Tuesday, 30 January 2024: 2:30 PM
344 (The Baltimore Convention Center)
Gregory E. Tierney, EPA, Research Triangle Park, NC; and M. S. Mallard, T. Spero, G. Gray, A. M. Jalowska, and J. H. Bowden
While dry-bulb temperature remains a familiar method for communicating heat hazards, metrics tailored to human health concerns – such as heat index and wet bulb globe temperature – are more holistic assessments of extreme temperature events’ potential for heat-related illness and death. With heat waves projected to increase in duration and intensity in the future, understanding and effectively communicating heat hazards to the public and stakeholders becomes even more crucial. Contextualizing these events in real-time can serve as additional near-term risk guidance for stakeholders, allowing them to draw on previous experience to enact the appropriate level of heat intervention and deploy mitigating measures. Long used in hydrology for quantifying flood risk, intensity-duration-frequency (IDF) curves can be utilized similarly in temperature applications, providing the expected return period of an event given its intensity and duration.
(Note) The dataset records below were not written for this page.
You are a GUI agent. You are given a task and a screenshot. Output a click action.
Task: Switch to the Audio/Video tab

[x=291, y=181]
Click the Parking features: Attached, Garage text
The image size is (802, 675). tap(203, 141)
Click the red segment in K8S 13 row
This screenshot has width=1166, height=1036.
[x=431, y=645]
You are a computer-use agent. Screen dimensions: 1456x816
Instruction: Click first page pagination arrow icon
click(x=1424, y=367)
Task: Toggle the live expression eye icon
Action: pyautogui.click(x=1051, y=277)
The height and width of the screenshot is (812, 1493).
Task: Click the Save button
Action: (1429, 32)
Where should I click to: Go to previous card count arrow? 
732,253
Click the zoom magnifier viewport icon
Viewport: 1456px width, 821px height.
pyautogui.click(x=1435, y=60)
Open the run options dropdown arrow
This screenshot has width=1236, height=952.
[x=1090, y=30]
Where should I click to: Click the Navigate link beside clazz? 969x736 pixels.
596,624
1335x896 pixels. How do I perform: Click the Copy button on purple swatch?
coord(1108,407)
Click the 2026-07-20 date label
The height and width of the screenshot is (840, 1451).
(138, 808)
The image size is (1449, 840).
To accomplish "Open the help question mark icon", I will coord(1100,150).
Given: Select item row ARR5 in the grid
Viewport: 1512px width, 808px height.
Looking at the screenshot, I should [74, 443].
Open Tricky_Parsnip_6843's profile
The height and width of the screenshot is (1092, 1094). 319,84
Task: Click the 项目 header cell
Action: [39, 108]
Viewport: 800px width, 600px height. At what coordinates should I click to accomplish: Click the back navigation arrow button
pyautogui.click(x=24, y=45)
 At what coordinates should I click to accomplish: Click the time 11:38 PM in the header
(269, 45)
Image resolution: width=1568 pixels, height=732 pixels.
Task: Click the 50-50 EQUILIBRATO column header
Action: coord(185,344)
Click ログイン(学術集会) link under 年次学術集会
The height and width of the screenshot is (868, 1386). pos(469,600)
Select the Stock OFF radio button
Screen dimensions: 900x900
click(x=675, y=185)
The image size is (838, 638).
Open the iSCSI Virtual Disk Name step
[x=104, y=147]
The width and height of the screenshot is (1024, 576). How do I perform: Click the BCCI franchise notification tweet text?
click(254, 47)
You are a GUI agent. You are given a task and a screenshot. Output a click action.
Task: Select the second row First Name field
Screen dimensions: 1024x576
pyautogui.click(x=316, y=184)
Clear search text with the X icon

By not imposing specific event definitions, IDF curves enable a single compact framework to inform a variety of human health applications, a few of which are highlighted in this presentation. We first demonstrate the construction of climatological IDF curves using an objective fitting algorithm applied to ASOS hourly observations (one of many potential options for input data). These climatological IDFs can then be combined with NWS forecasts and recent observational data within the framework to provide context for extreme events in real-time. Further distilling this product results in a tool with similar functionality for several stations simultaneously, covering scales from statewide to CONUS-wide, based on the needs of stakeholders. Potential customization of the IDF framework is subsequently demonstrated, including a focus on seasonal IDF curves, elevated overnight minimum temperatures, and applications beyond human health – exhibiting the far-reaching potential of this unified framework.